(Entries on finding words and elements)
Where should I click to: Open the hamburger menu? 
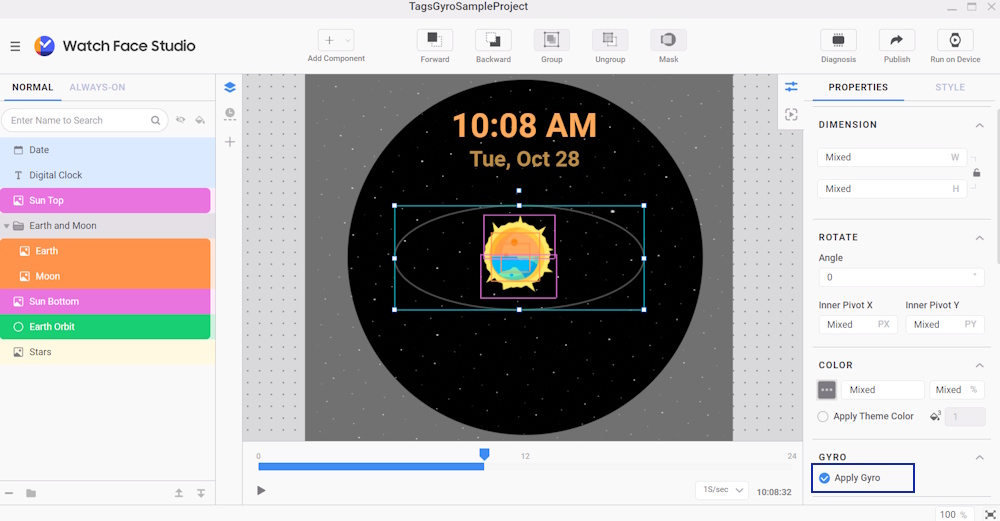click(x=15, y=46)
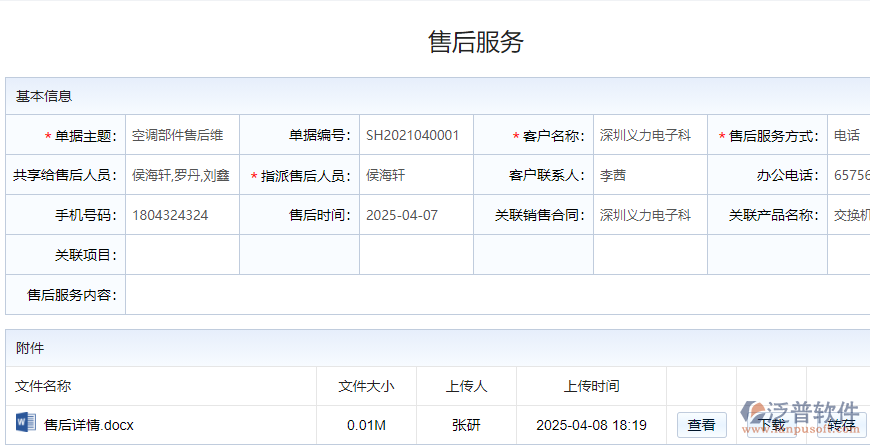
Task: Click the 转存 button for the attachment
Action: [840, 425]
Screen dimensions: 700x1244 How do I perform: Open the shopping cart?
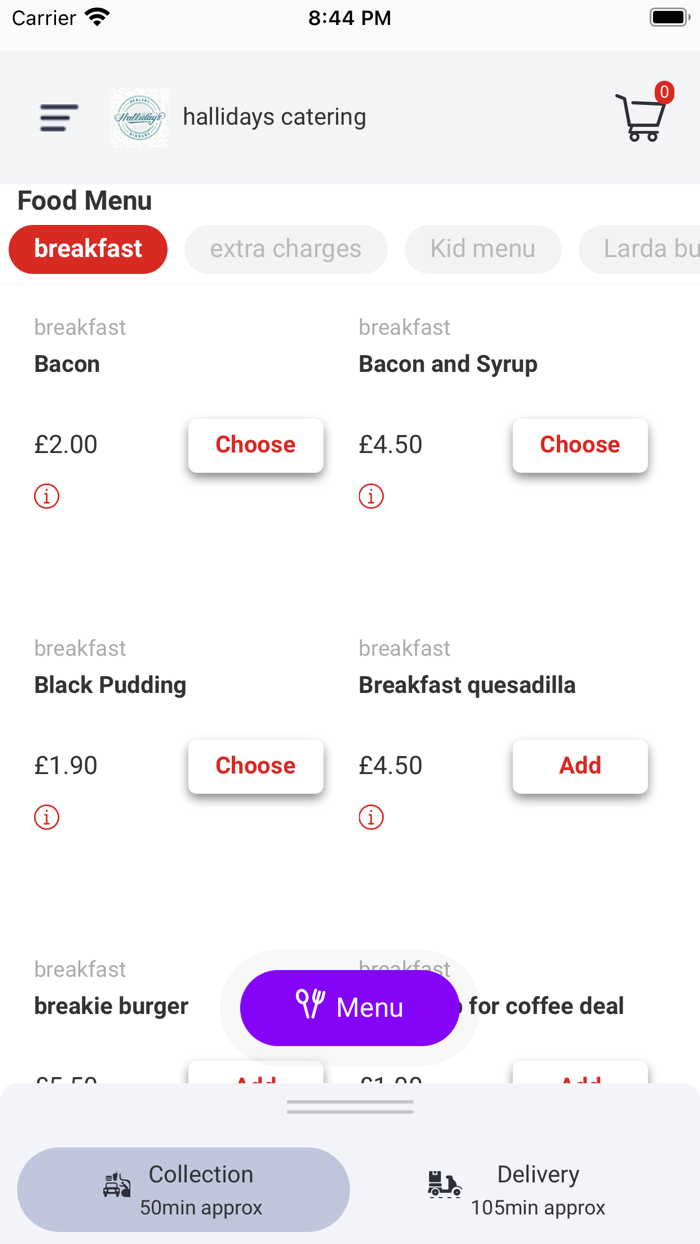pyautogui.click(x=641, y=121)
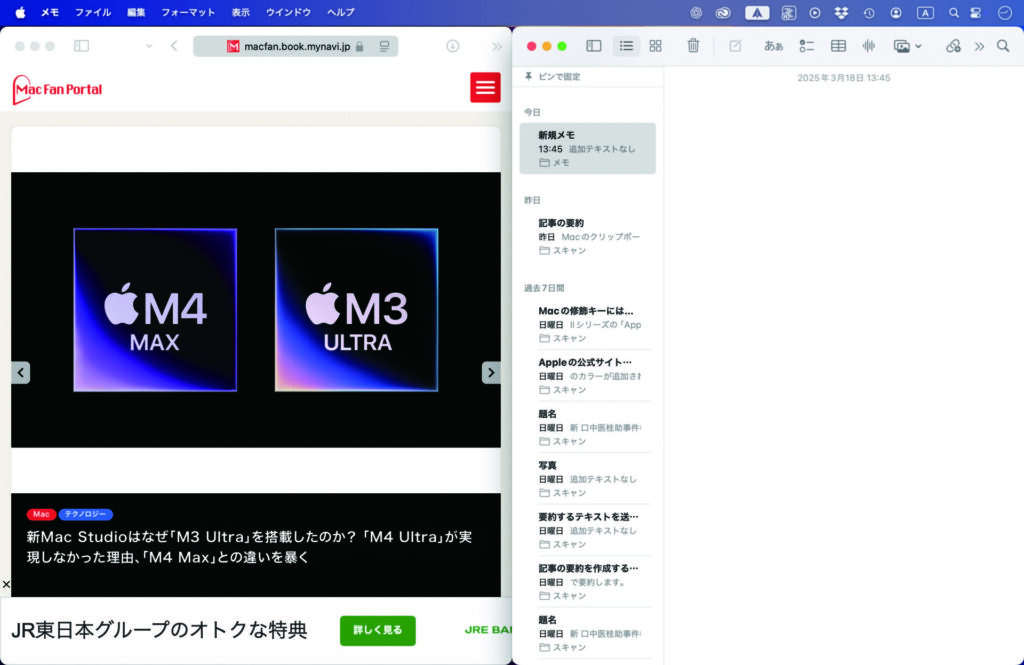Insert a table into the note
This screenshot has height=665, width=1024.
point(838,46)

[Work to be completed]:
Can you reproduce all of the data above with "hamburger menu" swapped for "navigation menu" and everything else left unchanged, omitting the pictures?

[Correct answer]:
Where should I click to: Open the navigation menu? 
click(x=15, y=46)
Task: Click the 转存 button for the attachment
Action: [840, 425]
Screen dimensions: 700x1244 How do I perform: Open the shopping cart?
pyautogui.click(x=641, y=121)
Insert a table into the note
This screenshot has height=665, width=1024.
point(838,46)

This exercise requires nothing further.